→ Selected text

-*-*-

Horatio Alger, the chronicler of this world to a public who may have preferred not to know that it existed, was not himself a New Yorker, having been brought up in middle-class comfort with a private school education followed by Harvard.
Though he had had some writing published, Ragged Dick or Street Life in New York With The Boot-Blacks was Horatio Alger's first bestseller, setting the template for scores of poor-boy-makes-good novels that had a massive influence on young Americans (Groucho Marx and Ernest Hemingway were among those said to have devoured his work).
The Ragged Dick Story
Set at a time when Central Park was still 'a rough tract of land', lined with workers huts, a boot-black known as Ragged Dick enters the story. His mother having died at three and his father gone to sea, Dick spends his days shining boots for businessmen, his evenings (if he has some spare coins) watching cheap plays at the Old Bowery theatre and his nights wrapped up in newspapers in doorways. If flush he will stay at the Newsboys Lodging House for 6 cents a night and buy a meal at a caf.
After an unexpected windfall, Dick rents a squalid room which seems impossibly luxurious. In return for tutelage, he lets another boy, the once well cared-for and well-read Henry Fosdick, to share his room. This two-person self-improvement society is perfect for both. Dick gets an 'edoocation', and Fosdick a place out of the cold. Through they must live through a series of adventures, the boys find a way to strive and succeed.
The tale is a page-turner, and the reader delights in Dick's joy at such simple things as a new suit of clothes, opening a bank account and eating a piece of steak. As Alger makes clear, Dick, who by the end of the short book has become 'Dick Hunter Esq.' is very likeable. He has pluck and wit to balance his earnest strivings to be 'spectable' and despite first-hand experience of the best rogues and swindlers the city has to offer, is a perennial optimist.
Horatio Alger's lessons of success as learned by the young Dick include:
Make your own luck. Dick's big break comes when he is on a ferry crossing into Brooklyn with his friend Henry. Suddenly, they see a child fall over the side into the water. Dick wastes no time and jumps in, somehow managing to pull the child to safety. The panicked father, who could not swim, is amazed to have his child alive and promises Dick any reward. Later, the man offers Dick a job in a counting house, a job he had only dreamed of, at $10 a week, many times his current earnings. A great stroke of luck? Not really, for Dick's selflessness was the cause of this good fortune, and his diligence in self-education every night meant he could be hired without the slightest whiff of charity.
Luck happens to those who greatly increase the chances of its occurrence.

-*-*-

→ Data extract
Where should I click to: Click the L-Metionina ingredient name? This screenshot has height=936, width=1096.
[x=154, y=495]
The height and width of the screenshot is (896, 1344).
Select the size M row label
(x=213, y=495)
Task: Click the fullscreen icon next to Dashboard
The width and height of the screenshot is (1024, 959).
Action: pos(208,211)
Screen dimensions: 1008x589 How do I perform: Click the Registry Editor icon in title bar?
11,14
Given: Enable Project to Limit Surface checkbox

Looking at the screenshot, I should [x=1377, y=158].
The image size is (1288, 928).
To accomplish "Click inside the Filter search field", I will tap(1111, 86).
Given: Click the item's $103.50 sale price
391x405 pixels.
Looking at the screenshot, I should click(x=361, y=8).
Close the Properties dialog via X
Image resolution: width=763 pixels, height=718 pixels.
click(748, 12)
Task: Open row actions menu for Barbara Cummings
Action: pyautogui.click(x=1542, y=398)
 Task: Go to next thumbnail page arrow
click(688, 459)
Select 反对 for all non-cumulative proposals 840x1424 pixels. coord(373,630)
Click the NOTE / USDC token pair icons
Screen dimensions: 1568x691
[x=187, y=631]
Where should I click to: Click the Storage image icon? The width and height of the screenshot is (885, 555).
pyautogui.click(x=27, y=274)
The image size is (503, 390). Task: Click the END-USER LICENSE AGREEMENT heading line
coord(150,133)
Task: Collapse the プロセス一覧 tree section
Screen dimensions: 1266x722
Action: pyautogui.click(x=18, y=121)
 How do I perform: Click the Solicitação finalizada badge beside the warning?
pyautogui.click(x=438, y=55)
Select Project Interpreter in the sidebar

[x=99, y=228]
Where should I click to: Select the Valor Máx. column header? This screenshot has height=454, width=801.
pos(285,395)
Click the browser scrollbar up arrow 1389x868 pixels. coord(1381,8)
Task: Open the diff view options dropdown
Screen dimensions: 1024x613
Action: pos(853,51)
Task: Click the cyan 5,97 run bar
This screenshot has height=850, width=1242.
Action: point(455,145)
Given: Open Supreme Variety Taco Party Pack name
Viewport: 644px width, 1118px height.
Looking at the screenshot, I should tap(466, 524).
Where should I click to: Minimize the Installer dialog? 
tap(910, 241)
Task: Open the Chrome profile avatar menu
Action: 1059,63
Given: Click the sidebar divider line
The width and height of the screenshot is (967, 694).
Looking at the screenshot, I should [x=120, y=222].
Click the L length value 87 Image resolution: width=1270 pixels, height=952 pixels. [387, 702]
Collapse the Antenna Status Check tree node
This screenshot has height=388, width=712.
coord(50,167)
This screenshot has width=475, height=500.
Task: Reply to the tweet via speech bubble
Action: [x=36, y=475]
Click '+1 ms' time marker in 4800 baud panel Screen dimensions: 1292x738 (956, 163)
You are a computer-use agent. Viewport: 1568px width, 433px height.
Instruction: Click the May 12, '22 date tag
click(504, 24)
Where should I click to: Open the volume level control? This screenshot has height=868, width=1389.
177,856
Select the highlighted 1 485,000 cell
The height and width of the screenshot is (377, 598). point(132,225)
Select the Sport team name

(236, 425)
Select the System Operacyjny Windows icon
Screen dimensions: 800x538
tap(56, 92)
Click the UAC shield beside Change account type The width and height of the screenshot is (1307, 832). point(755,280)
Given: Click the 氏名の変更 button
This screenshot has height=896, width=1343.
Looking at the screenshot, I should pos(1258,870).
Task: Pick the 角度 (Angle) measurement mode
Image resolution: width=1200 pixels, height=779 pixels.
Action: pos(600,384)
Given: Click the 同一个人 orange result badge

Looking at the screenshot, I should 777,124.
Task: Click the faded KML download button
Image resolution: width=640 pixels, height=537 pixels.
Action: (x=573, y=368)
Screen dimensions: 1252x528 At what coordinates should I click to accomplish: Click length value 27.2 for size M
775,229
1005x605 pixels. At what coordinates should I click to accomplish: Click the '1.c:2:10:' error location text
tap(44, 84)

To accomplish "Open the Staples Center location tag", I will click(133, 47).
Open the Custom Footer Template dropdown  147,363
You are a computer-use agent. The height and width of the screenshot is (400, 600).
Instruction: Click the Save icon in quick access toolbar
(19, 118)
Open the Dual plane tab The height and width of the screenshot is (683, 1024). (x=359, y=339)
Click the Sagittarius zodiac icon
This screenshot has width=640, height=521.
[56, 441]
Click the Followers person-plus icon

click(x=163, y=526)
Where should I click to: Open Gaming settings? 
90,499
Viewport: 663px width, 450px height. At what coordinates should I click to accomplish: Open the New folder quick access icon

-*-*-

→ Exercise instructions
Copy out the passage of the Ragged Dick piece that starts at "After an unexpected" and ends after "a perennial optimist.". The records have nothing to do with the Ragged Dick piece.

→ Task response
After an unexpected windfall, Dick rents a squalid room which seems impossibly luxurious. In return for tutelage, he lets another boy, the once well cared-for and well-read Henry Fosdick, to share his room. This two-person self-improvement society is perfect for both. Dick gets an 'edoocation', and Fosdick a place out of the cold. Through they must live through a series of adventures, the boys find a way to strive and succeed.
The tale is a page-turner, and the reader delights in Dick's joy at such simple things as a new suit of clothes, opening a bank account and eating a piece of steak. As Alger makes clear, Dick, who by the end of the short book has become 'Dick Hunter Esq.' is very likeable. He has pluck and wit to balance his earnest strivings to be 'spectable' and despite first-hand experience of the best rogues and swindlers the city has to offer, is a perennial optimist.